● **Instructions**
• a. Rewrite the ANZ update from "- Revenue within" up to and including "First Half performance.", replacing "softer" with "weaker".
• b. Answer these questions using the ANZ update.
(i) By how many basis points did Group Net Interest Margin fall for the quarter?
(ii) From when will the package changes in the Australian Retail & Commercial business apply?
(iii) What negative transitional impact on other operating income in FY22 do those changes bring?
• c. Continue the ANZ update from where it stops.

● **Extracted text**
_ _ _ _ _ _ _

- Group Net Interest Margin was down 8bps for the quarter with underlying NIM down 5bps, largely driven by a lower exit rate at the full year (versus the second half average) and a continuation of the structural headwinds impacting the sector. The impact of rising rates, predominantly in New Zealand, and recent deposit pricing changes are expected to moderate these ongoing headwinds in the second quarter.
- ANZ has made solid progress in Australia to improve systems and processes for simple home loans with application times now in line with other major lenders. Efforts continue to improve response times for more complex home loan applications. Australian Home Loans balance sheet grew slightly in the first quarter FY22. Given the high levels of refinancing activity in the sector, managing both attrition and margins remain key areas of focus.
- Revenue within ANZ’s Markets business for the month of October was softer given trading conditions. While subsequent months have performed more in line with FY21 revenue trends, the softer start in October will likely impact First Half performance.
- Changes ANZ is making to packages offered within its Australian Retail & Commercial business from March 2022 will provide customers with simpler and lower fee options. While better aligned to positive customer outcomes, the changes will have a negative transitional impact on other operating income in FY22 of ~$140m, spread evenly across the two halves.

_ _ _ _ _ _ _

● **Provided data**
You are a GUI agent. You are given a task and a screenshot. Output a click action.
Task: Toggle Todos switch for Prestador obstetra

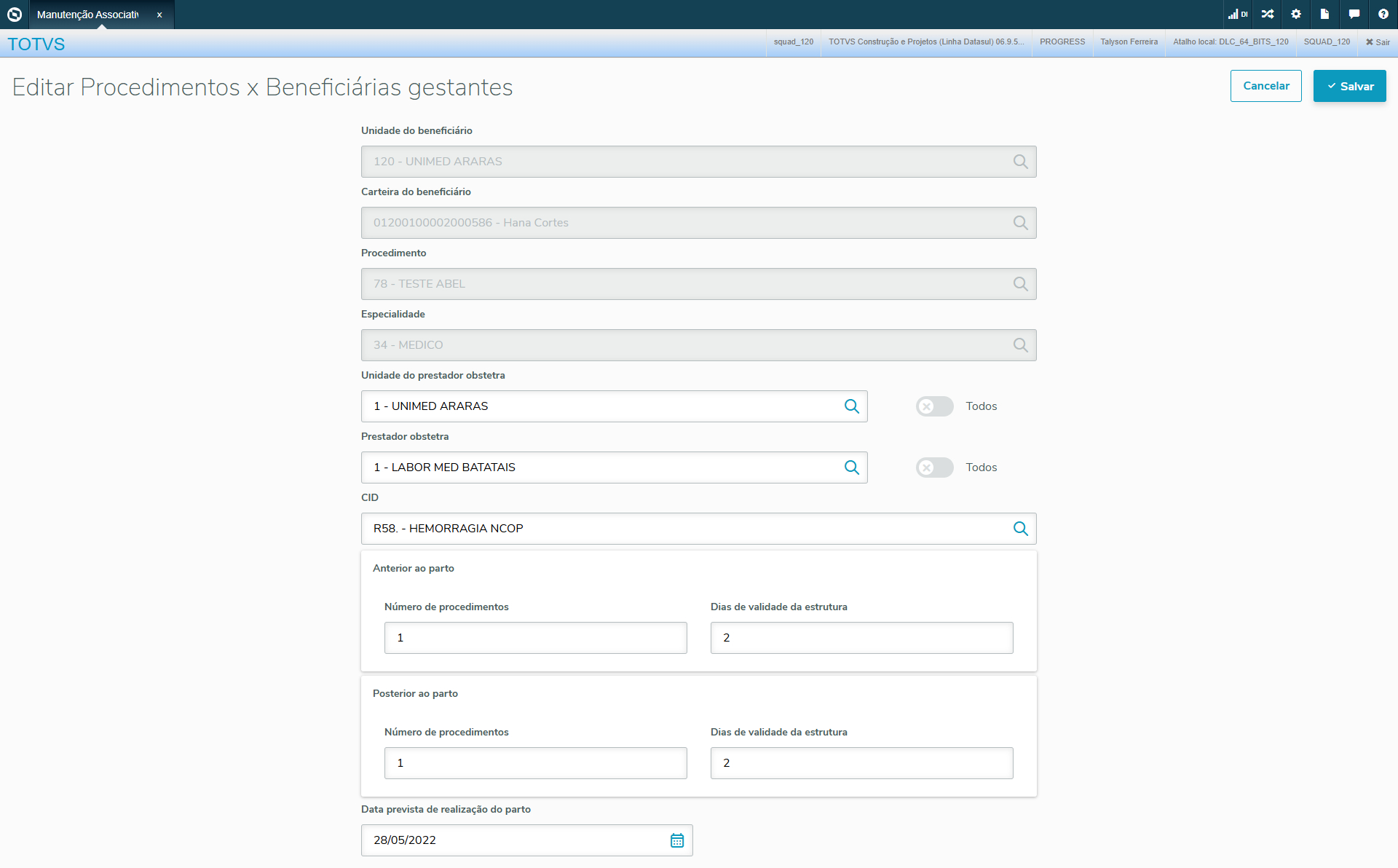click(934, 467)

_ _ _ _ _ _ _

● **Written answers**
• a.
- Revenue within ANZ’s Markets business for the month of October was weaker given trading conditions. While subsequent months have performed more in line with FY21 revenue trends, the weaker start in October will likely impact First Half performance.

• b.
(i) 8bps.
(ii) From March 2022.
(iii) About $140m, spread evenly across the two halves.

• c.
- Run-the-bank costs are expected to be broadly flat in the first half with investment spend higher as we invest in our business at a faster rate, particularly within Australia Retail and Commercial and ANZx, as well as expensing investment at a higher rate than FY21 (FY21: 79%; 1Q22:89%).
- The credit quality environment has remained benign with a total provision release of $44 million during the quarter. This comprises a collective provision release of $122 million and an individually assessed provision of $78 million.
- The Group’s Common Equity Tier One ratio of 11.65% includes the impact of the final dividend and solid underlying credit growth in Institutional. ANZ announced a $1.5 billion On Market Buy Back in July 2021 and as at 31 January 2022, had bought back $1.015 billion of Ordinary Shares.
- ANZ’s capital position continues to provide flexibility to return further surplus capital to shareholders and ANZ is considering increasing the size of the current on-market buy-back. Any decision will balance the importance of capital efficiency against maintaining an appropriately strong balance sheet and continued monitoring of the economic situation.
 All numbers provided are on an unaudited basis
 ASX announcement of 31 January 2022: “ANZ considers a new Capital Notes issue”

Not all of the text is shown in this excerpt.